Deadpool 2 – struggles to be subversive despite weapons-grade gags
Ryan Reynolds’ ability to conjure laughs from pain is fantastic, but there are ethnic stereotypes here that need an upgrade
Too soon? With Avengers: Infinity War still in cinemas, the world is hardly screaming out for another effects-laden saga of superheroes banding together to defeat a baddie played by Josh Brolin. But Deadpool is in a different league – or at least a different age rating. Where most superhero movies have gone family and broad, Deadpool went adult and rude, and revelled in the possibilities a UK 15 or US R rating opened up in terms of “strong bloody violence”, “strong language” and “crude depictions of sexual acts”, to quote the British Board of Film Classification.
Not to mention a generation’s worth of pop-culture references only an older audience would appreciate. The gamble paid off handsomely: Deadpool became the second highest grossing R-rated movie in US history after The Passion of the Christ. And that audience will need little persuasion to return for the sequel – just the mention of a running gag about Barbra Streisand’s Yentl will probably be enough. But now that there’s a lot riding on it, this sequel is presented with a challenge: how to send up the genre without looking as if you are part of it?
What made the first Deadpool, and saves this one, is the way they mix emotional sincerity in with the meta-movie wisecracking. The comedy comes from a place of pain, and Ryan Reynolds’ ability to flip between both registers so effortlessly is a superpower few actors possess. Thus, this second instalment begins with Reynolds’ Deadpool attempting to kill himself. Given his capacity for regeneration, he fails, of course.
After a few hilariously gory fight scenes and another Bond-movie parody title sequence, it’s explained how it came to this: Deadpool has become tragically separated from his true love Vanessa (Morena Baccarin). His relationship with his “surrogate family”, the X-Men, also gets off to a bad start when they team up to confront a teenage mutant Kiwi firestarter named Russell – played by Julian Dennison, the kid from Hunt for the Wilderpeople. On the trail of Russell, for reasons initially unknown, is Brolin’s mean, tooled-up cyborg soldier Cable, who doesn’t need an Infinity Stone to travel back in time. “You’re so dark. Are you sure you’re not from the universe?” asks Deadpool.

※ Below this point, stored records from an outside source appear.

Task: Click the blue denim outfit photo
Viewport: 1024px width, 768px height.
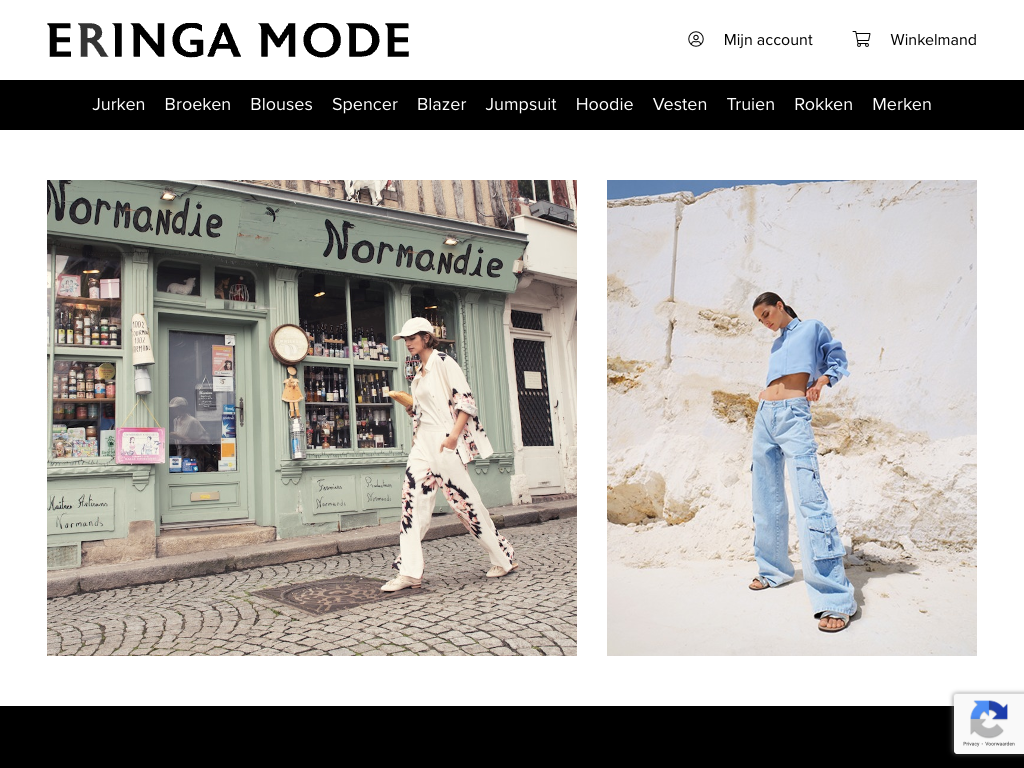Action: coord(792,418)
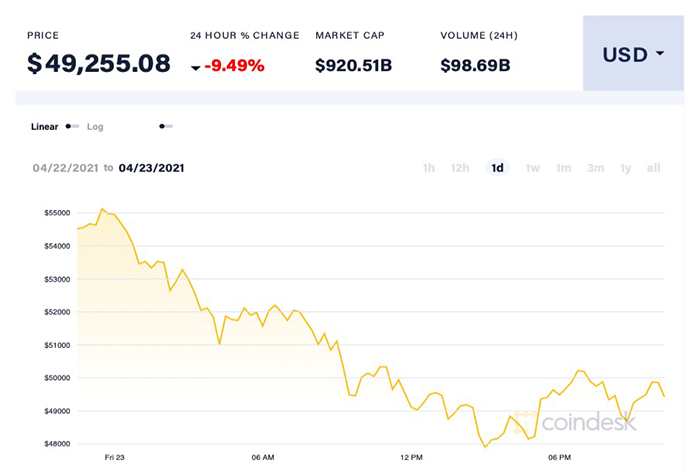700x473 pixels.
Task: Click the coindesk watermark logo
Action: tap(590, 423)
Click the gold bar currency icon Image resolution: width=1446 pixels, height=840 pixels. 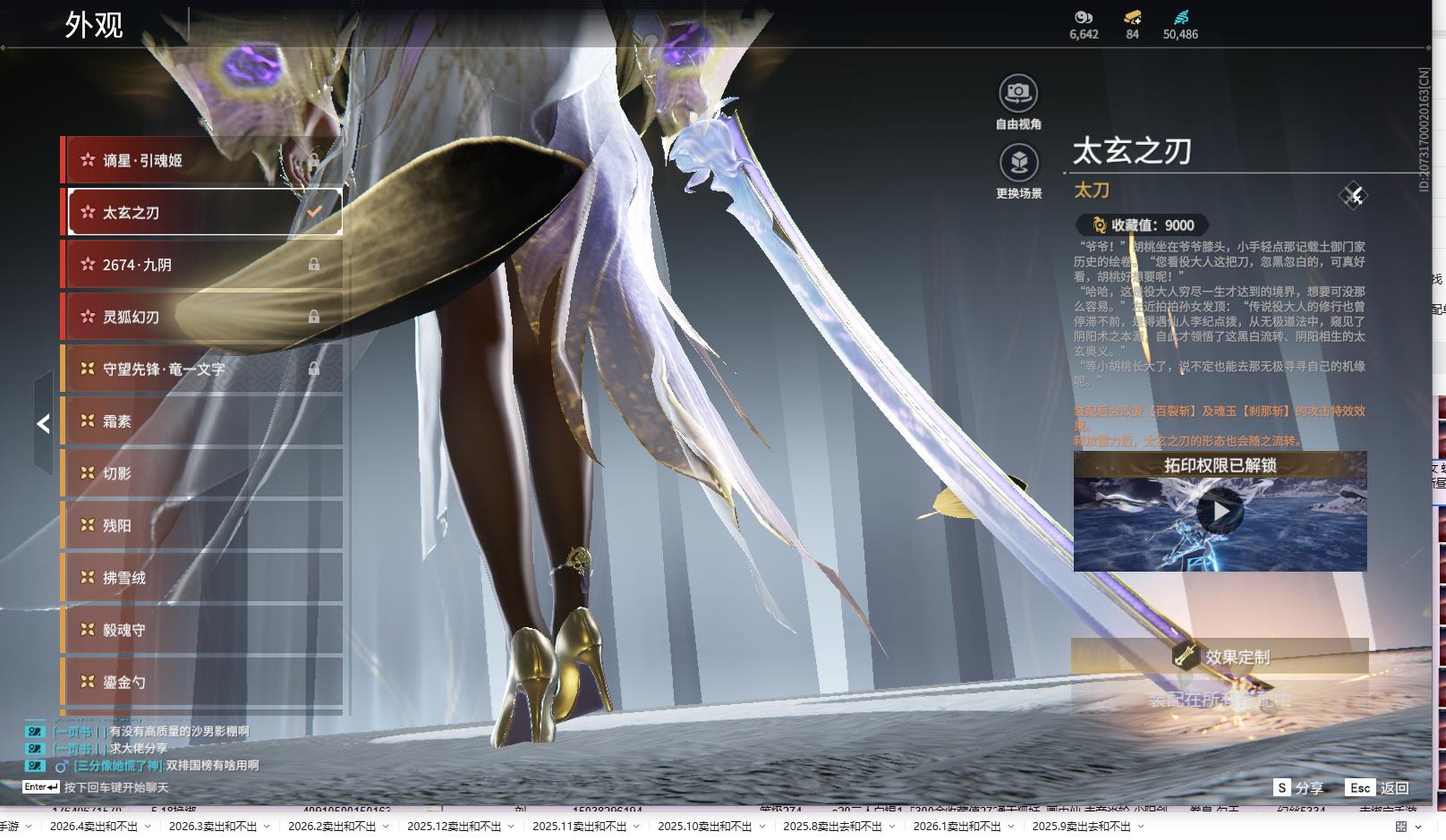click(x=1132, y=17)
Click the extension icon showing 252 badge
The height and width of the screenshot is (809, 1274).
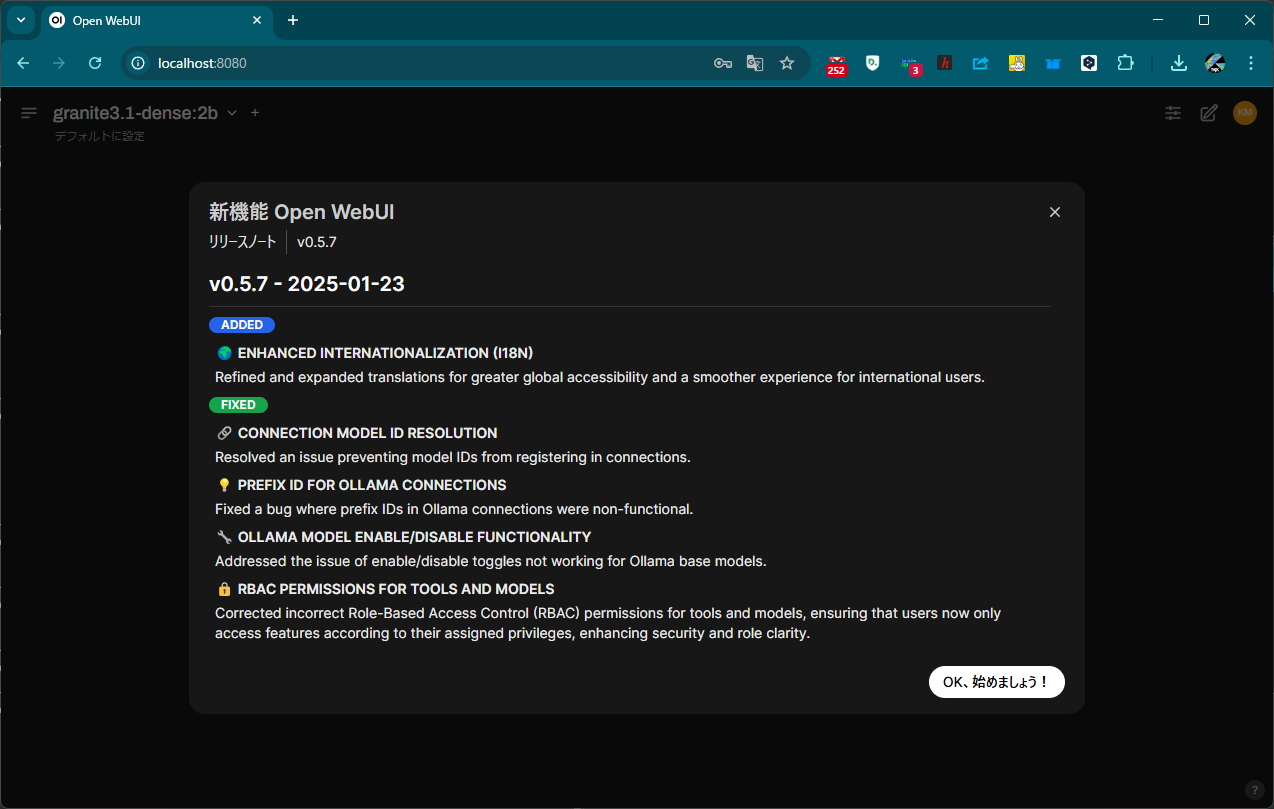pyautogui.click(x=836, y=62)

Snappy, self-aware, fourth-wall-breaking lines like that flow fast and rarely miss their targets in the ensuing adventure. The lines between good guys and bad guys are refreshingly blurred, and the movie is at its funniest when it genuinely subverts the formula – as with Deadpool’s ill-prepared attempt to assemble his own “X Force” superhero team. But there are still boxes to tick in terms of moral lessons about guilt, revenge and (stop me if you’ve heard this one before) “family”. Not to mention regular crash-bang action set pieces. The cartoonish excess is often gratifying, but even when a big CGI fight scene is prefaced with Reynolds saying, “big CGI fight scene coming up”, it is what it is.
The movie’s other major weakness is its continued foregrounding of the white guys at the expense of the consciously inclusive cast around them. Only Brolin’s Cable gets anything resembling a fleshed-out character. Dennison gets some space to make an impression but he’s virtually reprising his Hunt for the Wilderpeople persona, and Deadpool’s bromance with Colossus is the most meaningful relationship in the movie. More problematic is Deadpool’s cool, new African American accomplice Domino, played by Atlanta’s Zazie Beetz (at one point he refers to her as “black black widow”).

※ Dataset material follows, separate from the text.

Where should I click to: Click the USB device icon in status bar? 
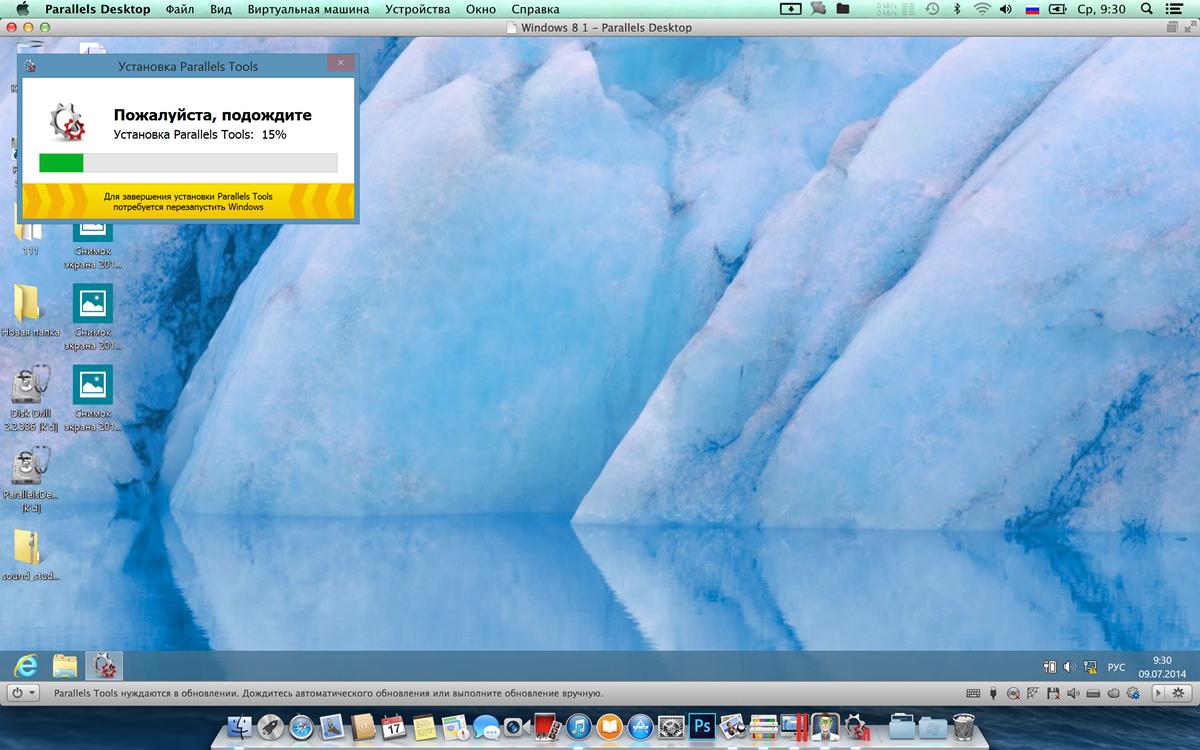(x=993, y=693)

Her superpower is luck, which gets the plot out of many a corner, but doesn’t extend to the script giving her any decent lines. Baccarin is largely out of the picture, Brianna Hildebrand’s enjoyably snarky Negasonic Teenage Warhead is underused, and her new Japanese girlfriend’s sole personality trait seems to be having purple hair. Worst of all is Karan Soni’s taxi driver Dopinder, a weedy, emasculated Indian stereotype whose superhero aspirations make him the beta-male butt of the joke. Looks as if the writers haven’t got up to speed with .

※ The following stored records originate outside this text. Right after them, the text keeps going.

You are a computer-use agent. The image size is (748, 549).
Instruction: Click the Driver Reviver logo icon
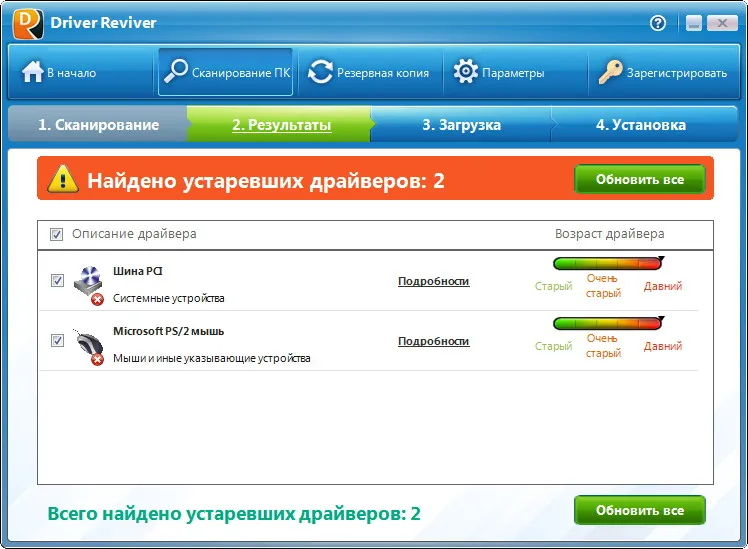(28, 23)
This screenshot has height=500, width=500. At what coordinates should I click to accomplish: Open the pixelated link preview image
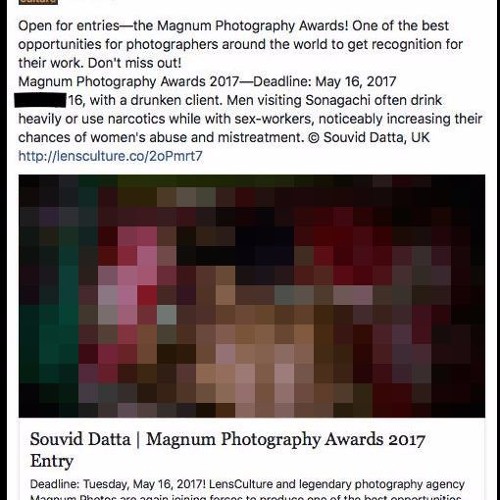point(252,296)
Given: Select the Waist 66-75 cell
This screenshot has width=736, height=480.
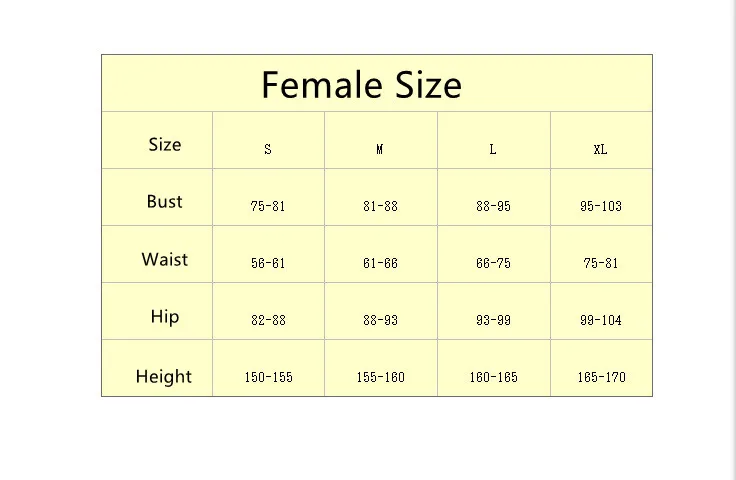Looking at the screenshot, I should coord(493,263).
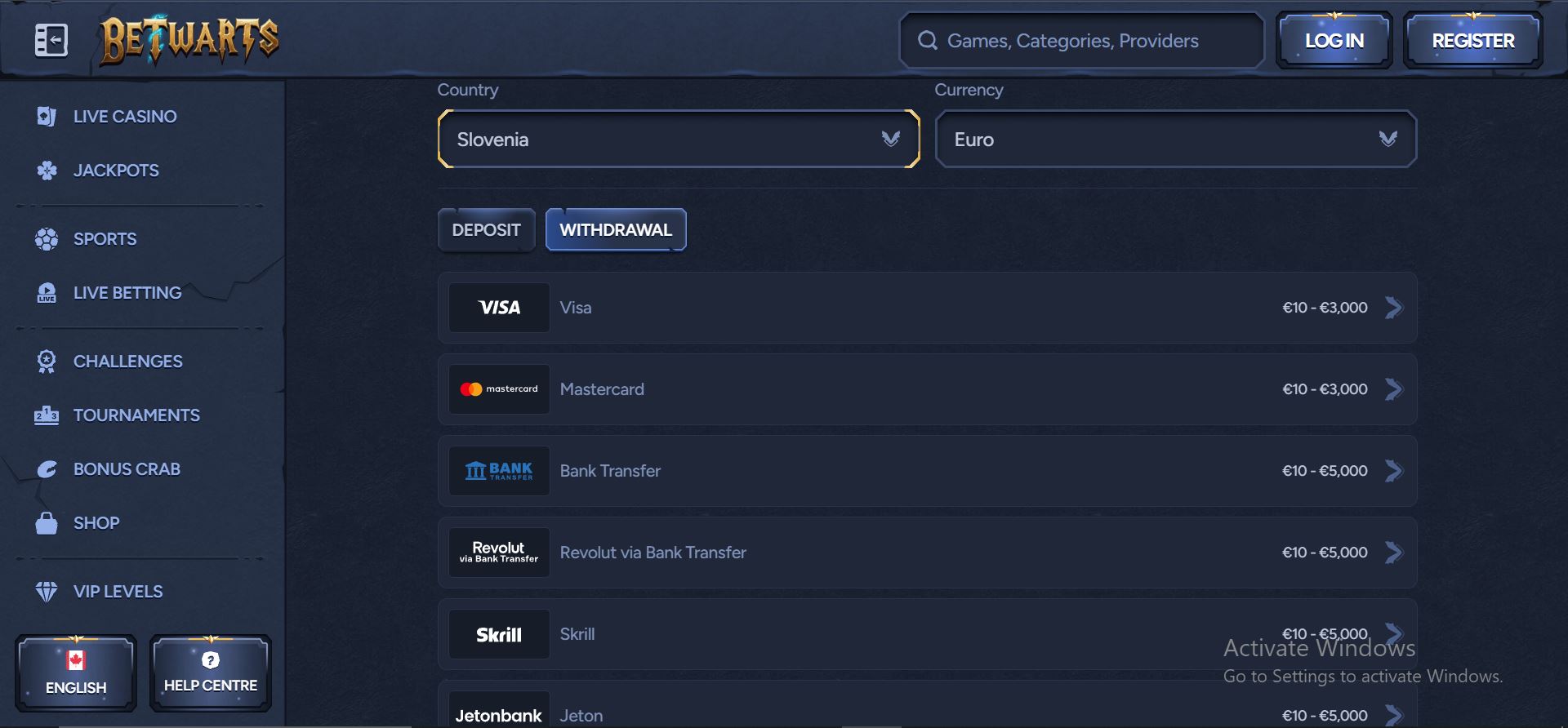Focus the Games, Categories, Providers search field
The width and height of the screenshot is (1568, 728).
[x=1082, y=41]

Such concerns might not bother Deadpool 2’s core audience too much, but they implicitly suggest that core audience is white and male, and that everybody else ought to just lighten up. It’s easy to do so, given Reynolds’ undiminished charm, and the generous flow of weapons-grade gags. But now that it’s no longer the underdog, Deadpool is in severe danger of punching down rather than up.